Livestream: Poisoned Playground – Ending Child Labour in Galamsey

As Ghana battles the devastating impacts of illegal mining, children are increasingly trapped in the deadly underworld of galamsey. This livestream exposes the toxic playgrounds where children work instead of learn—and demands urgent collective action.

Jul 30, 2025 - 15:16
Livestream: Poisoned Playground – Ending Child Labour in Galamsey

Ghana — July 30, 2025

Deep in Ghana’s gold belts, where the earth has been stripped bare and rivers turned brown with mercury and cyanide, children toil in the deadly shadows of illegal mining—galamsey.

This special JoyNews Livestream, titled “Poisoned Playground – Ending Child Labour in Galamsey,” unveils the horrifying realities faced by thousands of children who, instead of attending school, carry sacks of ore, breathe poisonous fumes, and wade through toxic pits.

The documentary-style broadcast follows investigative reporters into communities like Prestea, Tarkwa, and Bawdie, where the laughter of children has been replaced by the clanging of shovels and the growl of excavators. The team captures stories of young boys who have lost fingers in crude machinery, and girls who have dropped out of school to pan for gold just to survive.

“I wanted to be a teacher,” says 13-year-old Kwabena, now a regular at an illegal mining site. “But I have to help my mother eat.”
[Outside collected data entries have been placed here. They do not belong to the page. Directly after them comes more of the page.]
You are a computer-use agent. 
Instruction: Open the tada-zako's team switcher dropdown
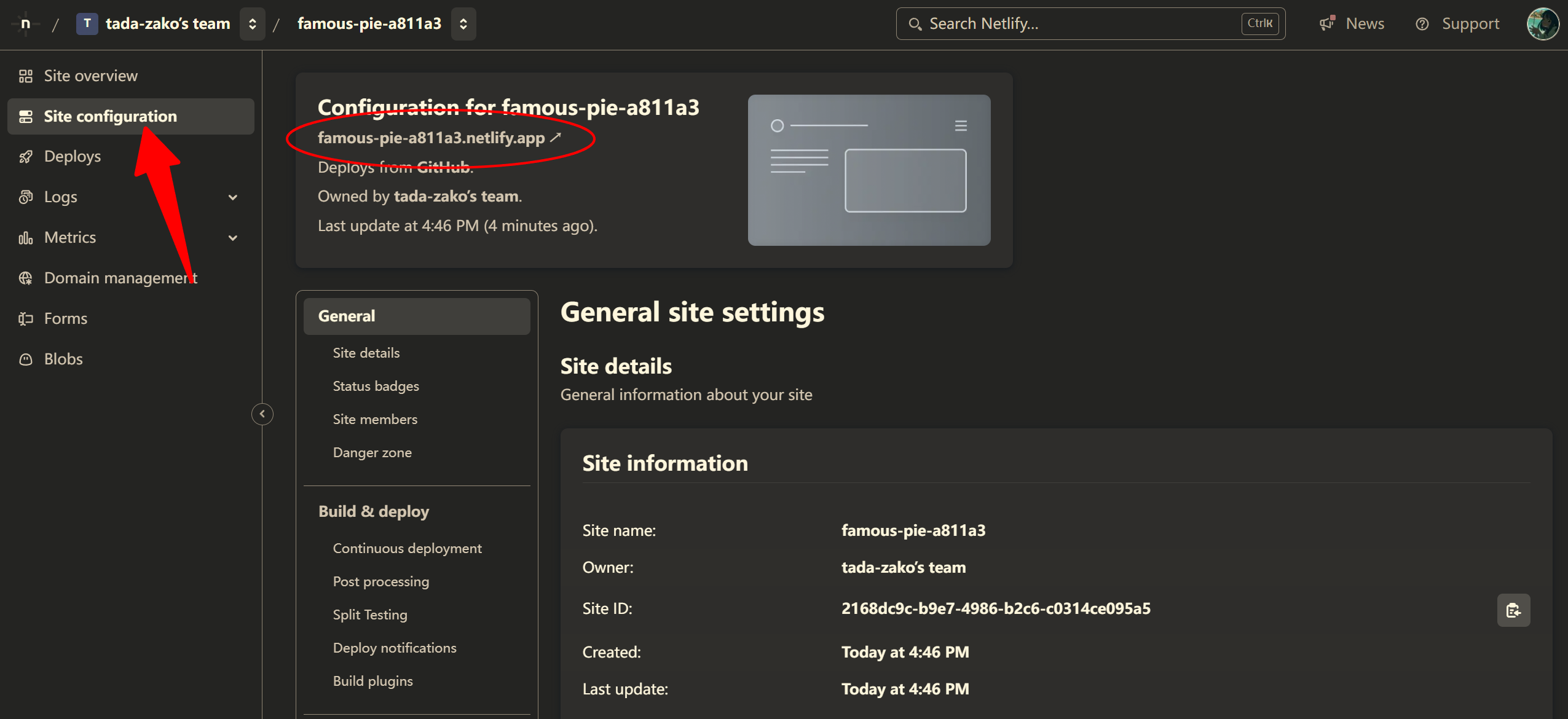252,23
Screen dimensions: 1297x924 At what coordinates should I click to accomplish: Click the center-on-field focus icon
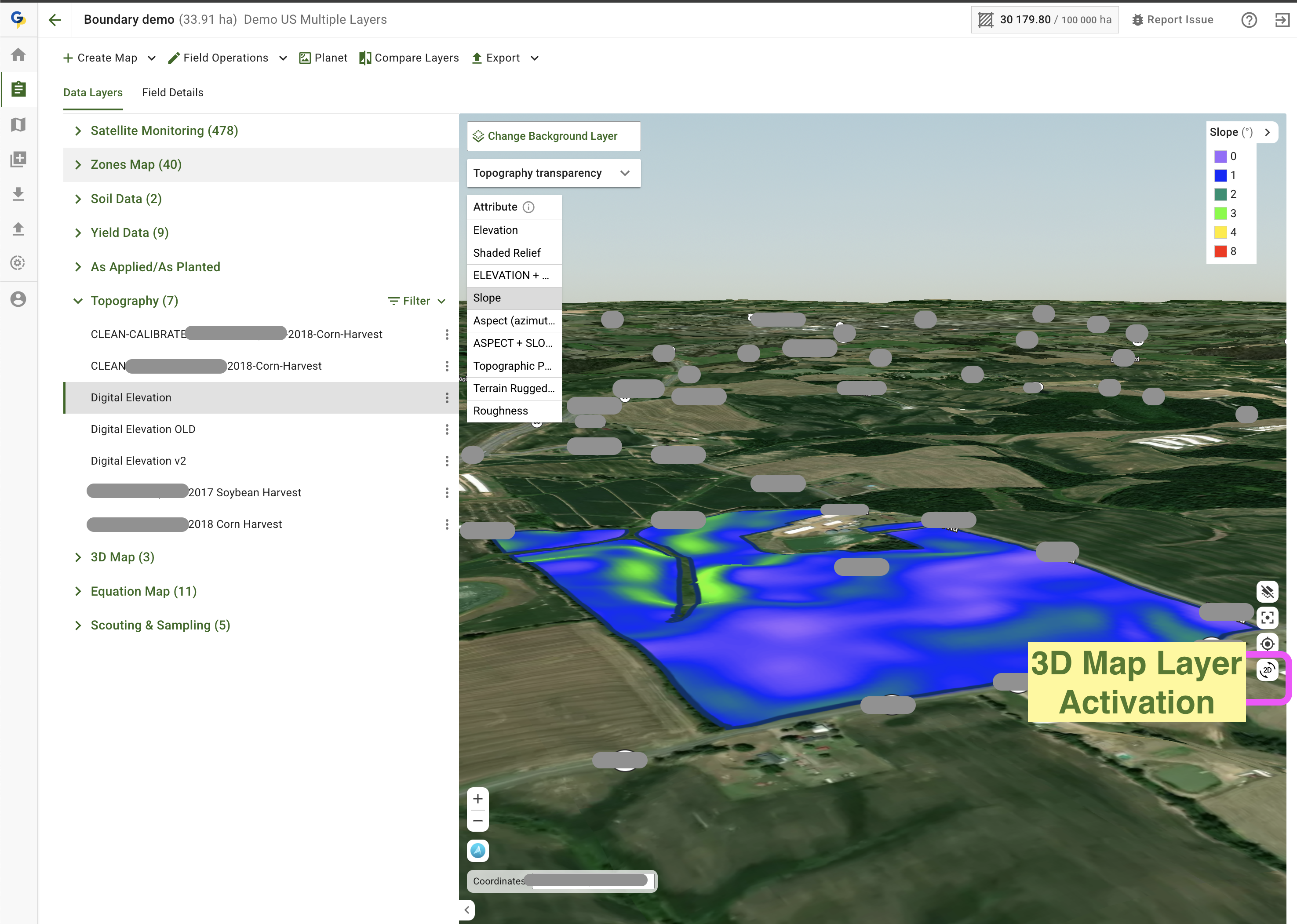click(1267, 618)
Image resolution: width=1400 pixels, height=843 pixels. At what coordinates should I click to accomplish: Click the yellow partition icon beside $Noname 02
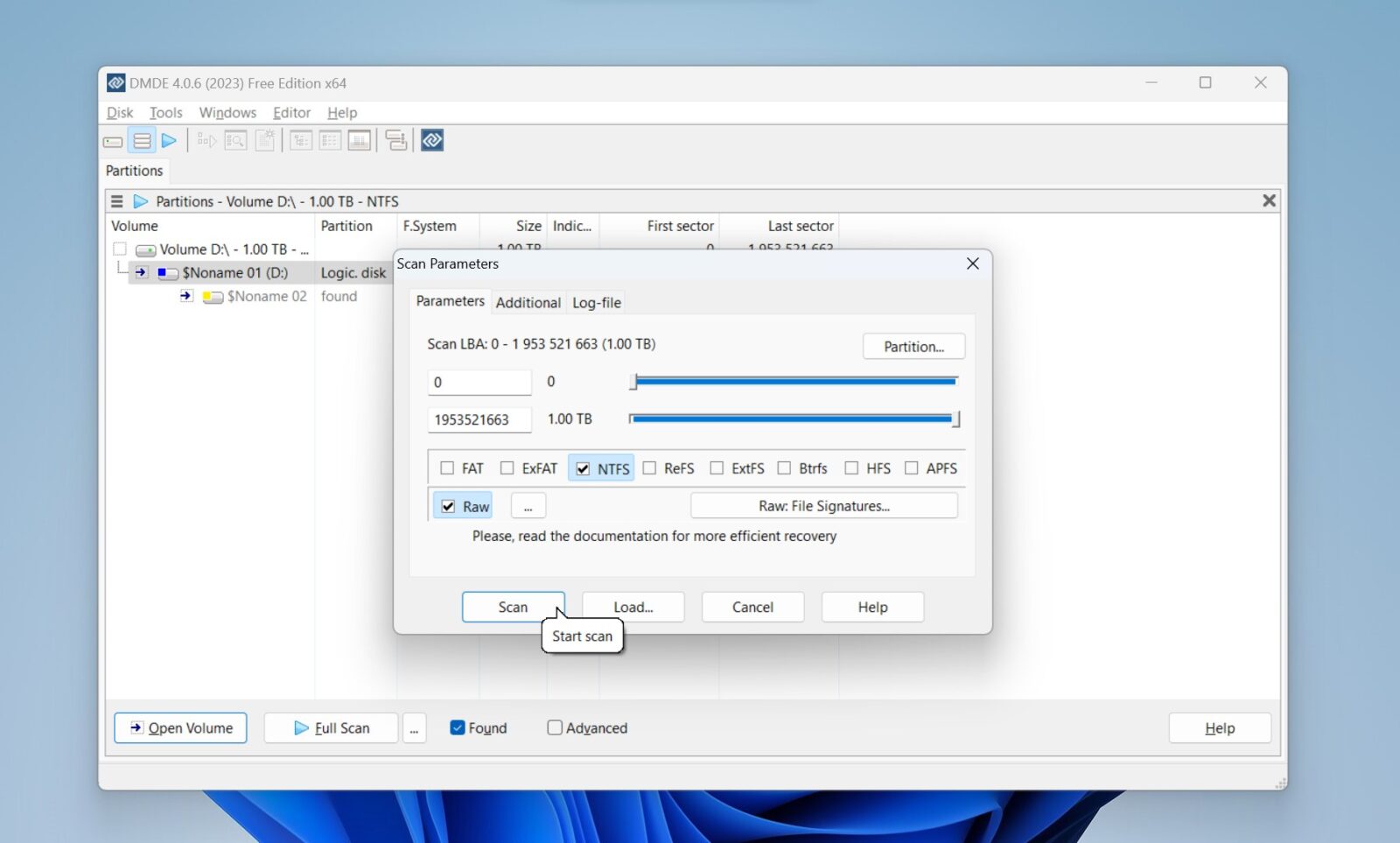click(x=211, y=297)
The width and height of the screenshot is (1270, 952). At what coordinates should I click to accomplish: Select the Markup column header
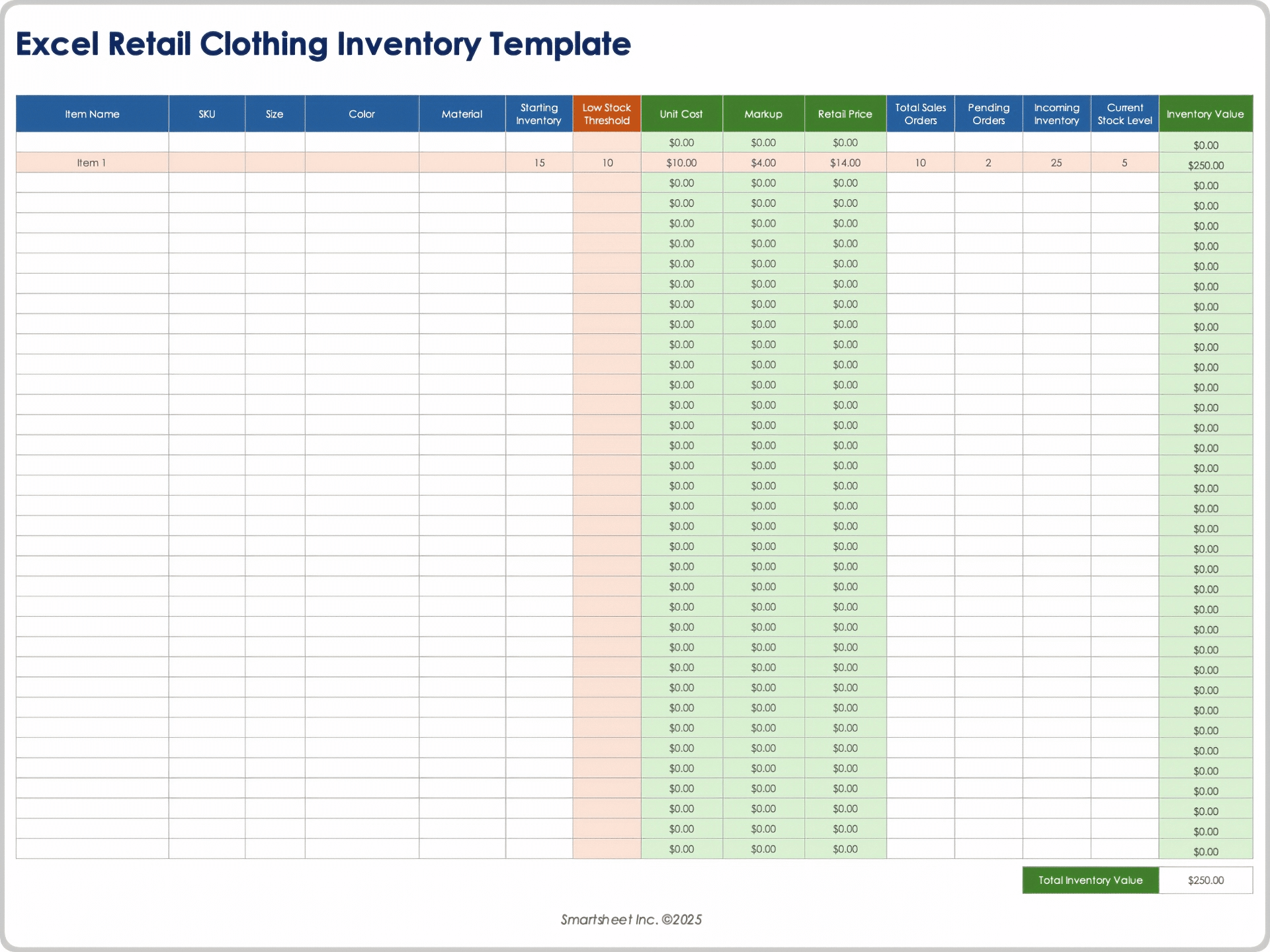coord(763,114)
The program highlights how poverty, negligence, and profit-driven collusion between local leaders and illegal miners continue to rob these children of their futures. Despite Ghana’s ratification of international child labour conventions, enforcement remains weak, especially in the extractive sector.

Environmental activists, child protection advocates, and former child miners join the livestream to dissect the root causes of this crisis—and outline pathways for ending child labour in galamsey.

Policy experts are also calling for:

  • Prosecution of child labour violations in mining areas

  • Stricter enforcement of mining laws

  • Community-based school reintegration programs

  • A national rehabilitation strategy for affected children

“This is not just child labour. It is a slow, grinding genocide of our next generation,” said Nana Akua Serwaa, an activist and founder of the NGO Children First Ghana.

The livestream aims to spur immediate public discourse, civil pressure, and government response. Viewers are encouraged to share, speak up, and demand change—because no child should have to trade their childhood for gold.